Her harrowing account of sexual molestation was remarkably similar to the one she gave at last year's trial, and jurors watched intently and scribbled notes as she described how Cosby — the good-guy celebrity she viewed as a mentor and friend — had betrayed her trust.
Cosby's lawyer, who has blasted Constand as a "con artist" who leveled false accusations against the star as part of a scheme to get money from him, began what was expected to be a blistering cross-examination.
Under questioning by prosecutors, Constand, who worked as a women's basketball administrator at Temple University, said Cosby offered her pills and a sip of wine after she said she was "stressed" about telling the Temple coach of her plans to leave to study massage therapy in her native Canada. She said Cosby, a Temple alum and powerful trustee, called the pills "your friends" and told her they would "help take the edge off."
Instead, Constand said, the pills instead made her black out. She awoke to find the actor known as "America's Dad" penetrating her with his fingers, touching her breast and putting her hand on his penis.
She said she wanted Cosby to stop but couldn't say anything. She tried moving her arms and legs but couldn't do that either.

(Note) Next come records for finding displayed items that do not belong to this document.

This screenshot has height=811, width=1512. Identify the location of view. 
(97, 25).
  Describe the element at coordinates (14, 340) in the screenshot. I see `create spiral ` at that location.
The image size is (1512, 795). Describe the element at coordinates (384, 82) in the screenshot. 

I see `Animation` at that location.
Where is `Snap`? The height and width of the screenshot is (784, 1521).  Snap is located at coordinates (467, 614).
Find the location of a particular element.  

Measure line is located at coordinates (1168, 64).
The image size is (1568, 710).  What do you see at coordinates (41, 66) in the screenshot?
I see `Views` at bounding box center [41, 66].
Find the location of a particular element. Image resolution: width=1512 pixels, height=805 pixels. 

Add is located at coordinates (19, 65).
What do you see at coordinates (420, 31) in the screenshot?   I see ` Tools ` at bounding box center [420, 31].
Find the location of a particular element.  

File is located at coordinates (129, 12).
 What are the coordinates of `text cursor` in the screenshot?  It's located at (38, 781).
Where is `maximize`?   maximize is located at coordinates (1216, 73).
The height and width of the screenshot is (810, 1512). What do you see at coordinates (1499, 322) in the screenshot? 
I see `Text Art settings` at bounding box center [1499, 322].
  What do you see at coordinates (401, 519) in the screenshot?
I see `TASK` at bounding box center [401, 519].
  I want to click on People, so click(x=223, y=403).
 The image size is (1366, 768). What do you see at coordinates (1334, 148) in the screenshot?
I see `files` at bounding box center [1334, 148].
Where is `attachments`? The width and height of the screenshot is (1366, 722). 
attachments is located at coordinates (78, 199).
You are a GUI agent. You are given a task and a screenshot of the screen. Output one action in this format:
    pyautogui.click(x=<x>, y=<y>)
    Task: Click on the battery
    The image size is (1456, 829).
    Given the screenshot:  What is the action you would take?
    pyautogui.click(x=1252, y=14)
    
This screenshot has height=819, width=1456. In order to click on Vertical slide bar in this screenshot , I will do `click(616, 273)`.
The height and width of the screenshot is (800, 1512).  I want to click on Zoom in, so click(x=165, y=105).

Constand said she awoke between 4 and 5 a.m. to find her bra up around her neck and her pants half unzipped. She said Cosby stopped her as she went to leave: "All he said was there's a muffin and tea on the table and then, 'All right' and then I left."
Afterward, Constand said, "I was really humiliated. I was in shock. And I was really confused."
Cosby has said he gave Constand the cold medicine Benadryl and that she consented to a sexual encounter.
Cosby lawyer Tom Mesereau told jurors in an opening statement on Tuesday that Constand was a pauper who stiffed roommates on bills, racked up big credit card debt and once ran a Ponzi scheme until she "hit the jackpot" in 2006, when Cosby paid her $3.4 million to settle the civil lawsuit Constand filed after the district attorney at the time dropped the case.
On the stand, Constand told jurors she has nothing to gain financially now by wanting Cosby locked up.
"Ms. Constand, why are you here?" prosecutor Kristen Feden asked.
"For justice," Constand said.
Constand said she decided to go to police in January 2005, about a year after the encounter, jarred to action by a nightmare and an increasing awareness of consent issues from her ongoing massage therapy training.
"I didn't want it to happen to anybody else, what had happened to me," she said.
She said she was "very scared" about going to police because "he was a Temple trustee. A very powerful man. An entertainer. A very famous person."
Constand testified that Cosby had made previous sexual advances, but she wasn't concerned about him. As a physically fit former professional basketball player, she was confident she could handle him.